▸ DATA EXTRACT:

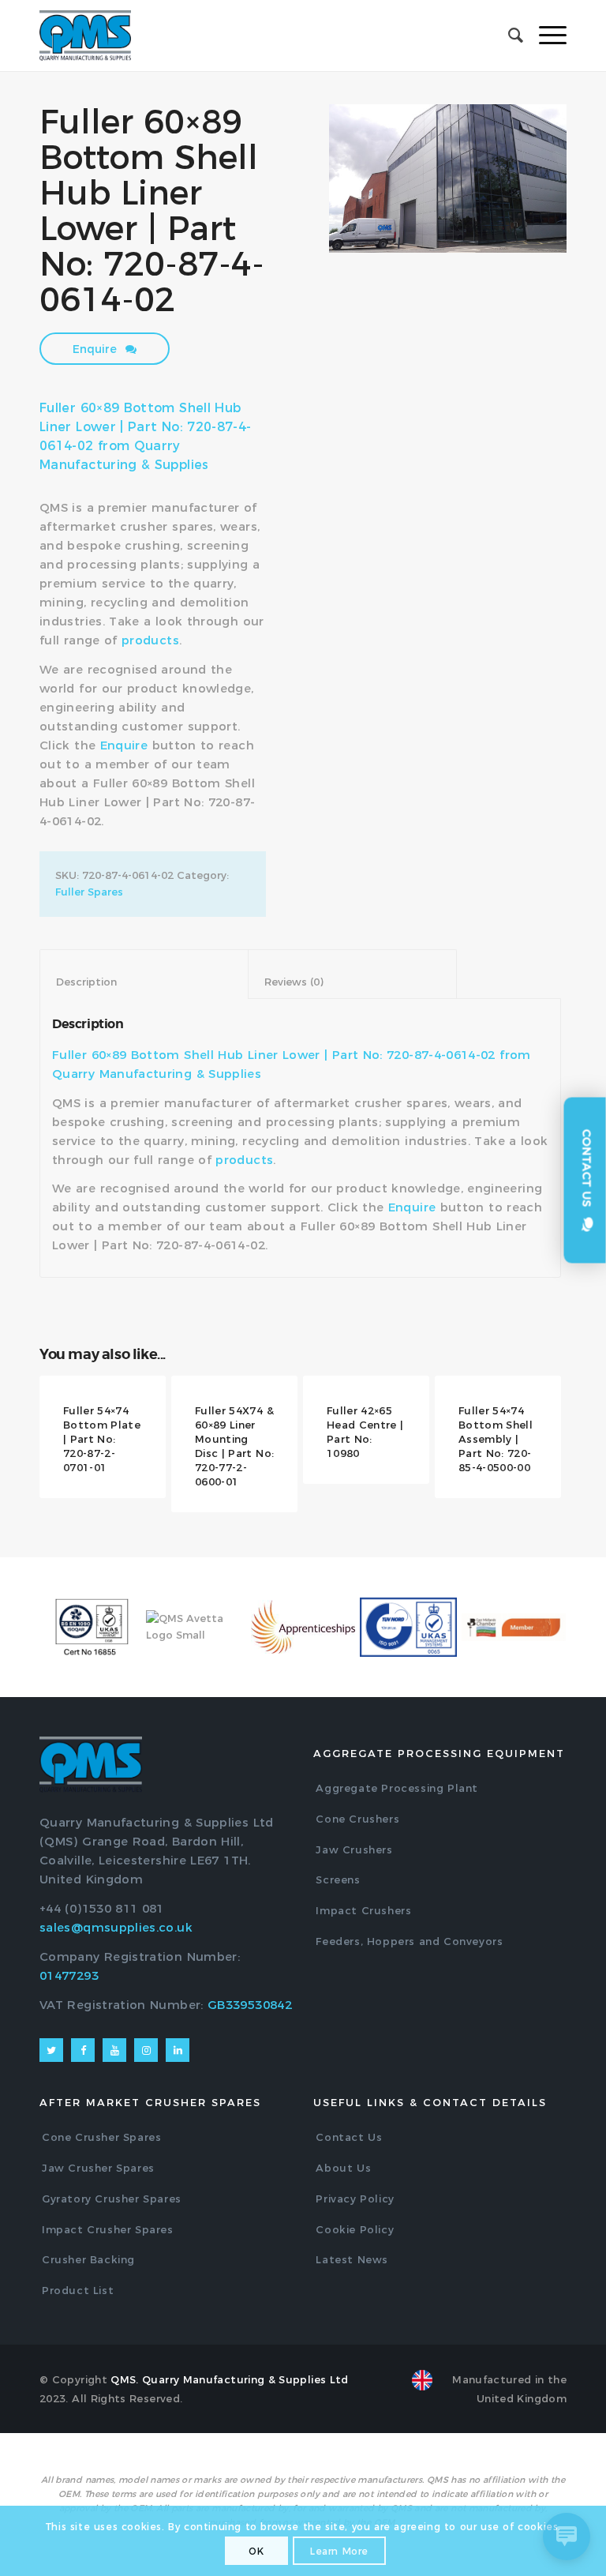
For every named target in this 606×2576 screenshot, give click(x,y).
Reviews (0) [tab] (352, 981)
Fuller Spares (89, 891)
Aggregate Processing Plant (397, 1788)
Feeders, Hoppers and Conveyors (409, 1941)
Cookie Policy (355, 2229)
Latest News (352, 2259)
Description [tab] (144, 981)
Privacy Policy (355, 2198)
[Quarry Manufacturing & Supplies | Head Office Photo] (448, 178)
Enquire (96, 349)
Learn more (339, 2551)
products (150, 640)
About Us (343, 2167)
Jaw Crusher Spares (98, 2167)
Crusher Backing (88, 2259)
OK (256, 2551)
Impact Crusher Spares (108, 2229)
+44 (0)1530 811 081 (101, 1908)
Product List (78, 2290)
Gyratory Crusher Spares (111, 2198)
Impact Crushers (363, 1910)
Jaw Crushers (354, 1849)
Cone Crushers (357, 1818)
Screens (338, 1879)
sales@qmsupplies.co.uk (116, 1927)
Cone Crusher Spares (101, 2137)
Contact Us (349, 2137)
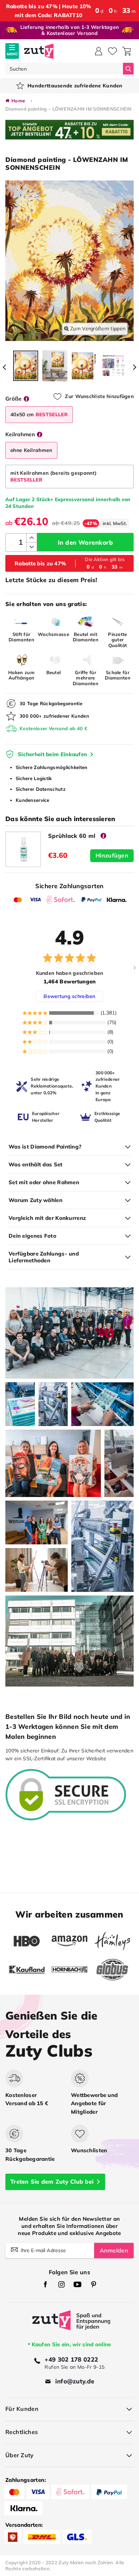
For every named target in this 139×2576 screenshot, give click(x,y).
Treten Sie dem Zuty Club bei (51, 2181)
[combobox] (64, 69)
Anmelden (114, 2250)
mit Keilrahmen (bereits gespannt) (53, 476)
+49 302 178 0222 (71, 2359)
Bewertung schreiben (69, 996)
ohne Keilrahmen (31, 450)
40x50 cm (39, 414)
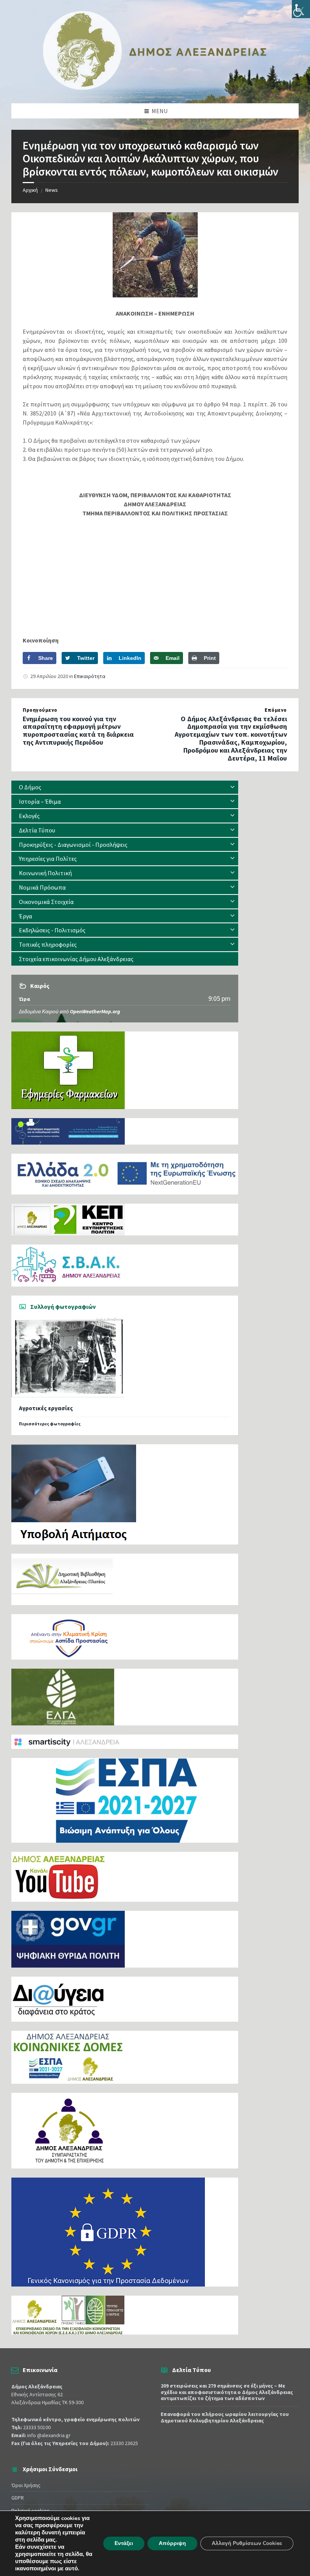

▸ TASK DETAILS: Copy the listing character for character, pictures omitted.

▸ RESULT OF THE TASK:
For every named target in this 606×2576 screenshot, give click(x,y).
Reviews (0) [tab] (352, 981)
Fuller Spares (89, 891)
Aggregate Processing Plant (397, 1788)
Feeders, Hoppers and Conveyors (409, 1941)
Cookie Policy (355, 2229)
Latest News (352, 2259)
Description [tab] (144, 981)
Privacy Policy (355, 2198)
[Quarry Manufacturing & Supplies | Head Office Photo] (448, 178)
Enquire (96, 349)
Learn more (339, 2551)
products (150, 640)
About Us (343, 2167)
Jaw Crusher Spares (98, 2167)
Crusher Backing (88, 2259)
OK (256, 2551)
Impact Crusher Spares (108, 2229)
+44 (0)1530 811 081 (101, 1908)
Product List (78, 2290)
Gyratory Crusher Spares (111, 2198)
Impact Crushers (363, 1910)
Jaw Crushers (354, 1849)
Cone Crushers (357, 1818)
Screens (338, 1879)
sales@qmsupplies.co.uk (116, 1927)
Cone Crusher Spares (101, 2137)
Contact Us (349, 2137)
For every named target in this 139×2576 screenshot, give click(x,y).
Treten Sie dem Zuty Club bei (51, 2181)
[combobox] (64, 69)
Anmelden (114, 2250)
mit Keilrahmen (bereits gespannt) (53, 476)
+49 302 178 0222 (71, 2359)
Bewertung schreiben (69, 996)
ohne Keilrahmen (31, 450)
40x50 cm (39, 414)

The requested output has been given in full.